**READING TEXT**
======

Totally reasonable, and if that's the epiphany, I think I've already had it. I think we are talking about totally different scenarios. Where I grew up was like you described. Winding, hilly roads, home to deer, dogs, kids, and livestock. That is treacherous, and I would not attempt to pass even one car in that environment (although I did when I was younger). Where I live now is as I described previously; flat, straight roads that cut through farm land. Anything that might be approaching the highway (deer, tractors, cars on intersecting roads, etc) can be seen approaching from a mile off. There is almost no reason to ever touch your brake pedal out here. All you should have to do is get on the FM road, set the cruise control, and turn on the radio. There should be no other actions required until you reach the city. But it gets turned into a stressful test of your reaction time to find a balance between not slamming into the guy in front who was previously going 60 but now going 25, and not being "that guy" who is still going 25 while everyone ahead has gotten back up to 60 (at least until the next brake check). There is no reason for any of it. Picture Kansas but a bit greener, with a few more trees, and cars piling up and spreading out like an inch worm on the rural routes for no reason.
 
   / Driving habits of rural folk
  • Thread Starter
#17  
Your descriptionof varying speeds is typical of two types of drivers. Those who refuse to use cruise control or somone more interested in their phone than driving. Sometimes it is a combination of the two. One of my pet peeves is people who do not use CC. There just is no excuse for not using it on the open road.

Totally agreed.
 
   / Driving habits of rural folk #18  
When I was about your age I moved from Co. to Ca. for the ability to work year round in construction and more money. I took one look at the housing tracts near the cities where most of the construction work was and said no thanks. My wife agreed so we got a place out in the sticks and commuted. In Ca. it's not the country folks but the number of folks out there. For the majority of the jobs I worked It was only an hours drive in low traffic times but on work days it was a nightmare. I had to leave home between 3:30 & 4:00 am to start at 7:00 am. this meant that I sat around for 1 1/2 - 2 hrs to start work. If I waited til 5:00 am to leave I would get to the job between 8:30 & 9:00 am which doesn't go over very well with management. The drive home in the evenings was just a long 2 1/2 - 3 hr drive, no options.

Like someone else said you could move to town but I couldn't stand that and in the construction business if you move to town A to go to work the next job is in town B or C. Just the nature of the beast. All you can do is bite the bullet until you get to be an old phart like many of us and retire.

======

**AIM OF THE TASK**
Copy everything in the rural driving thread from "Totally agreed." down to "drive, no options.", and swap "the sticks" for "the countryside".

**EXTRACTED INFORMATION**
======

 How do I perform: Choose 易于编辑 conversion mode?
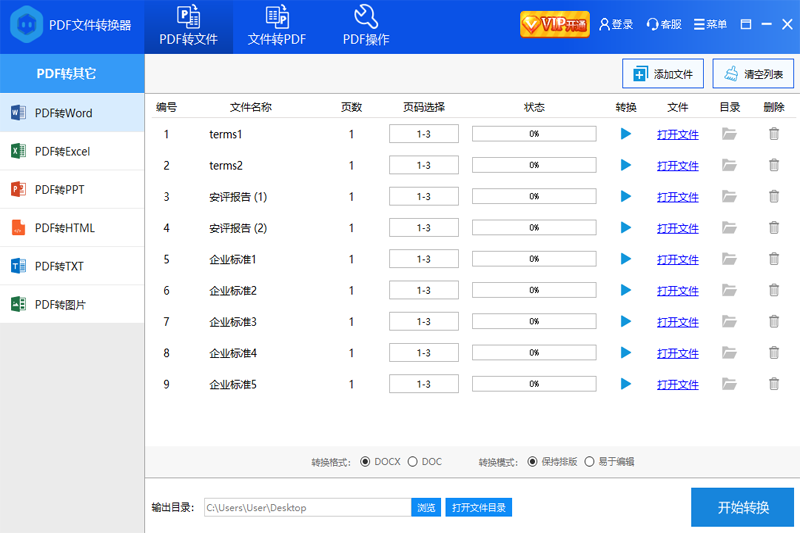click(589, 462)
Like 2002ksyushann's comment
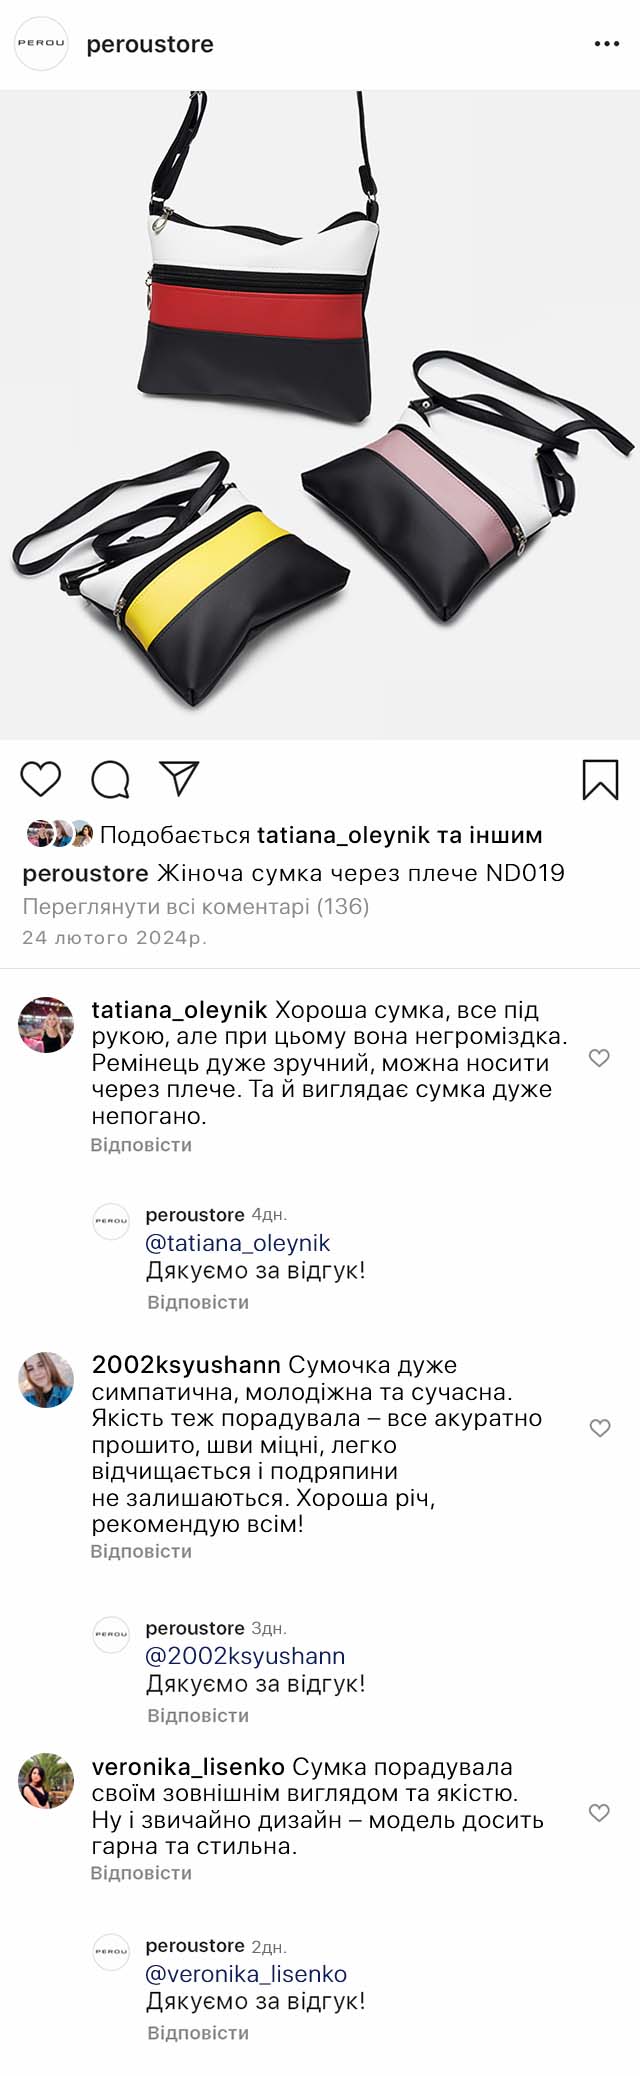This screenshot has height=2076, width=640. [x=599, y=1428]
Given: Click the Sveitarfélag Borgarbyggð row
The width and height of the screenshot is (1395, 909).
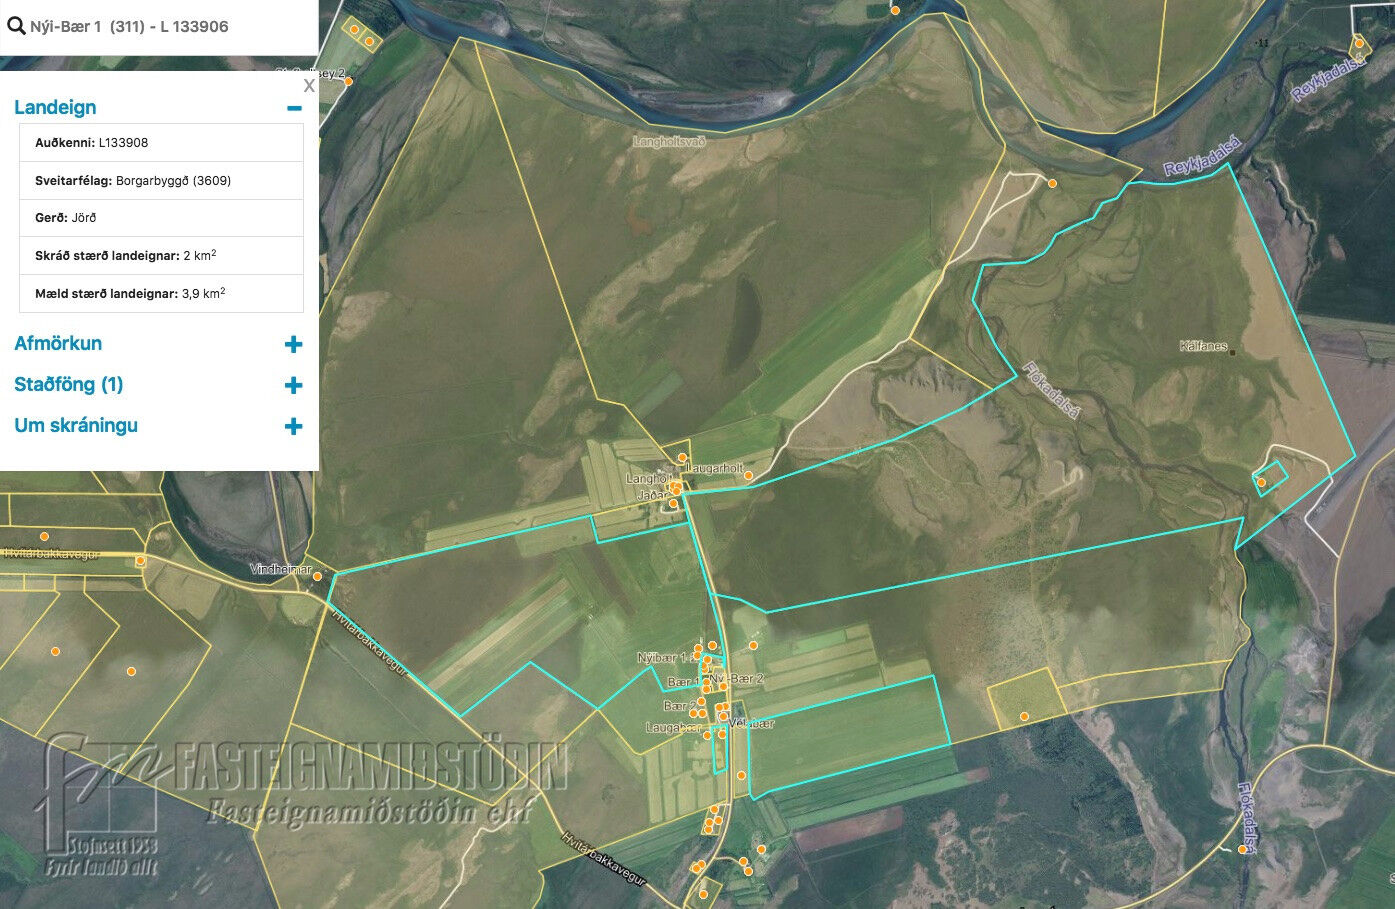Looking at the screenshot, I should (x=161, y=181).
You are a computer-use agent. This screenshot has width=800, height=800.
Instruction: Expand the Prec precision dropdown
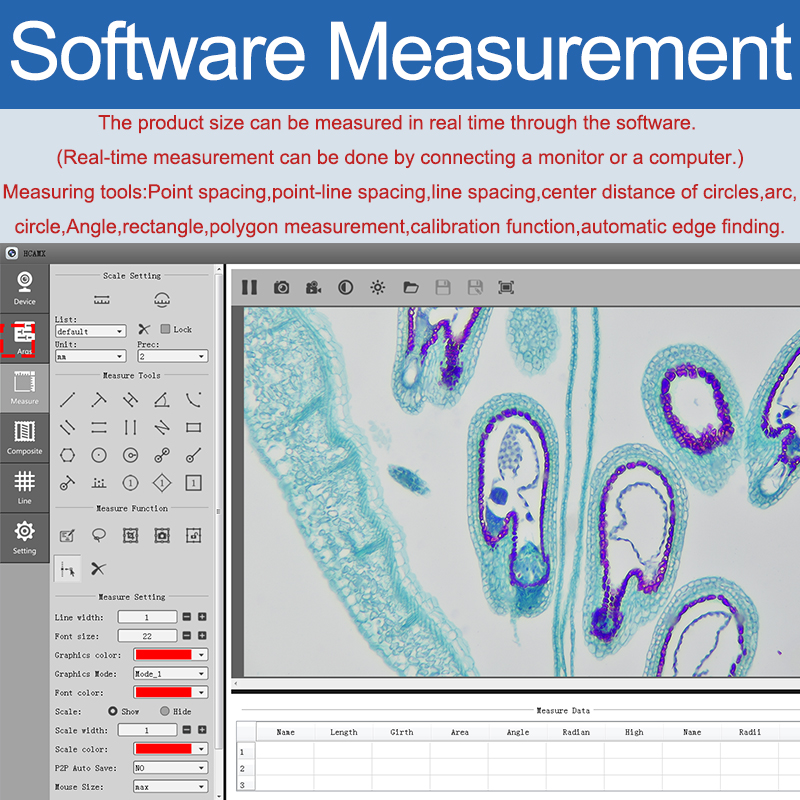172,356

======

**EXERCISE OUTPUT**
Totally agreed.
 
   / Driving habits of rural folk #18  
When I was about your age I moved from Co. to Ca. for the ability to work year round in construction and more money. I took one look at the housing tracts near the cities where most of the construction work was and said no thanks. My wife agreed so we got a place out in the countryside and commuted. In Ca. it's not the country folks but the number of folks out there. For the majority of the jobs I worked It was only an hours drive in low traffic times but on work days it was a nightmare. I had to leave home between 3:30 & 4:00 am to start at 7:00 am. this meant that I sat around for 1 1/2 - 2 hrs to start work. If I waited til 5:00 am to leave I would get to the job between 8:30 & 9:00 am which doesn't go over very well with management. The drive home in the evenings was just a long 2 1/2 - 3 hr drive, no options.